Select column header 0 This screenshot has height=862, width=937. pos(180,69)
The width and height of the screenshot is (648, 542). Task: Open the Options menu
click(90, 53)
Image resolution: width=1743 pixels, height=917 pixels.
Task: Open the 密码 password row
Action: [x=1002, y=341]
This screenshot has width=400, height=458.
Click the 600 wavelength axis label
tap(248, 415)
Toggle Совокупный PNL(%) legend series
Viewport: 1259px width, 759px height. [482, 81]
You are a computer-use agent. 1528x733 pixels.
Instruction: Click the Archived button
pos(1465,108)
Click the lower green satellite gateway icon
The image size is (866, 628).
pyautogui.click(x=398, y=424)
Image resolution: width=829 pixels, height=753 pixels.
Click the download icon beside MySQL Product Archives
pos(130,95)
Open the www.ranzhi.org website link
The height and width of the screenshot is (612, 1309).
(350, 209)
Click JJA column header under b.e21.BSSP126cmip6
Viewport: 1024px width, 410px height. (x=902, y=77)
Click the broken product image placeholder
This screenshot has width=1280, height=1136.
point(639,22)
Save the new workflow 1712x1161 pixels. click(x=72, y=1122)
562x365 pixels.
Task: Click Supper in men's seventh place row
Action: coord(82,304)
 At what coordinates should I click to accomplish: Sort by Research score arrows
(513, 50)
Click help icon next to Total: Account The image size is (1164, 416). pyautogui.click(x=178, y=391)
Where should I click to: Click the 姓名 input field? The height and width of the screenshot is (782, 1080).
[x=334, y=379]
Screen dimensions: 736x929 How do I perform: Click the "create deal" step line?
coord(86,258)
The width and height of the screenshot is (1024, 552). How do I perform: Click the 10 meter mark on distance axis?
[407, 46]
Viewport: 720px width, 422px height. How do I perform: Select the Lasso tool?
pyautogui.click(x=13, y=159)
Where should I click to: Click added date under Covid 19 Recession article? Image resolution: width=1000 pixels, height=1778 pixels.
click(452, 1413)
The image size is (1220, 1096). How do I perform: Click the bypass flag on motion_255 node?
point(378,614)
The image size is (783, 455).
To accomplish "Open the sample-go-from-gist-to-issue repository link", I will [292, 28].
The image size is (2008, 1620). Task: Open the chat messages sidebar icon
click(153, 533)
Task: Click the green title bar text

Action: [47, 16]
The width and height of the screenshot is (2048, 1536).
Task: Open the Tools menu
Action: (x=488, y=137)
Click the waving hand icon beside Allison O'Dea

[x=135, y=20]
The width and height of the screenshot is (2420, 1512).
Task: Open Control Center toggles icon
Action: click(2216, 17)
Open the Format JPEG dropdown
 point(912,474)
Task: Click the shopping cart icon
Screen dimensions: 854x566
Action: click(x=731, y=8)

..............................

Instructions to follow
Convert the material above into a JSON list of strings with one string per line, omitting blank lines.

Answer for this exercise
[
  "Select column header 0 This screenshot has height=862, width=937. pos(180,69)",
  "The width and height of the screenshot is (648, 542). Task: Open the Options menu",
  "click(90, 53)",
  "Image resolution: width=1743 pixels, height=917 pixels.",
  "Task: Open the 密码 password row",
  "Action: [x=1002, y=341]",
  "This screenshot has width=400, height=458.",
  "Click the 600 wavelength axis label",
  "tap(248, 415)",
  "Toggle Совокупный PNL(%) legend series",
  "Viewport: 1259px width, 759px height. [482, 81]",
  "You are a computer-use agent. 1528x733 pixels.",
  "Instruction: Click the Archived button",
  "pos(1465,108)",
  "Click the lower green satellite gateway icon",
  "The image size is (866, 628).",
  "pyautogui.click(x=398, y=424)",
  "Image resolution: width=829 pixels, height=753 pixels.",
  "Click the download icon beside MySQL Product Archives",
  "pos(130,95)",
  "Open the www.ranzhi.org website link",
  "The height and width of the screenshot is (612, 1309).",
  "(350, 209)",
  "Click JJA column header under b.e21.BSSP126cmip6",
  "Viewport: 1024px width, 410px height. (x=902, y=77)",
  "Click the broken product image placeholder",
  "This screenshot has width=1280, height=1136.",
  "point(639,22)",
  "Save the new workflow 1712x1161 pixels. click(x=72, y=1122)",
  "562x365 pixels.",
  "Task: Click Supper in men's seventh place row",
  "Action: coord(82,304)",
  " At what coordinates should I click to accomplish: Sort by Research score arrows",
  "(513, 50)",
  "Click help icon next to Total: Account The image size is (1164, 416). pyautogui.click(x=178, y=391)",
  "Where should I click to: Click the 姓名 input field? The height and width of the screenshot is (782, 1080).",
  "[x=334, y=379]",
  "Screen dimensions: 736x929 How do I perform: Click the \"create deal\" step line?",
  "coord(86,258)",
  "The width and height of the screenshot is (1024, 552). How do I perform: Click the 10 meter mark on distance axis?",
  "[407, 46]",
  "Viewport: 720px width, 422px height. How do I perform: Select the Lasso tool?",
  "pyautogui.click(x=13, y=159)",
  "Where should I click to: Click added date under Covid 19 Recession article? Image resolution: width=1000 pixels, height=1778 pixels.",
  "click(452, 1413)",
  "The image size is (1220, 1096). How do I perform: Click the bypass flag on motion_255 node?",
  "point(378,614)",
  "The image size is (783, 455).",
  "To accomplish \"Open the sample-go-from-gist-to-issue repository link\", I will [292, 28].",
  "The image size is (2008, 1620). Task: Open the chat messages sidebar icon",
  "click(153, 533)",
  "Task: Click the green title bar text",
  "Action: [47, 16]",
  "The width and height of the screenshot is (2048, 1536).",
  "Task: Open the Tools menu",
  "Action: (x=488, y=137)",
  "Click the waving hand icon beside Allison O'Dea",
  "[x=135, y=20]",
  "The width and height of the screenshot is (2420, 1512).",
  "Task: Open Control Center toggles icon",
  "Action: click(2216, 17)",
  "Open the Format JPEG dropdown",
  " point(912,474)",
  "Task: Click the shopping cart icon",
  "Screen dimensions: 854x566",
  "Action: click(x=731, y=8)"
]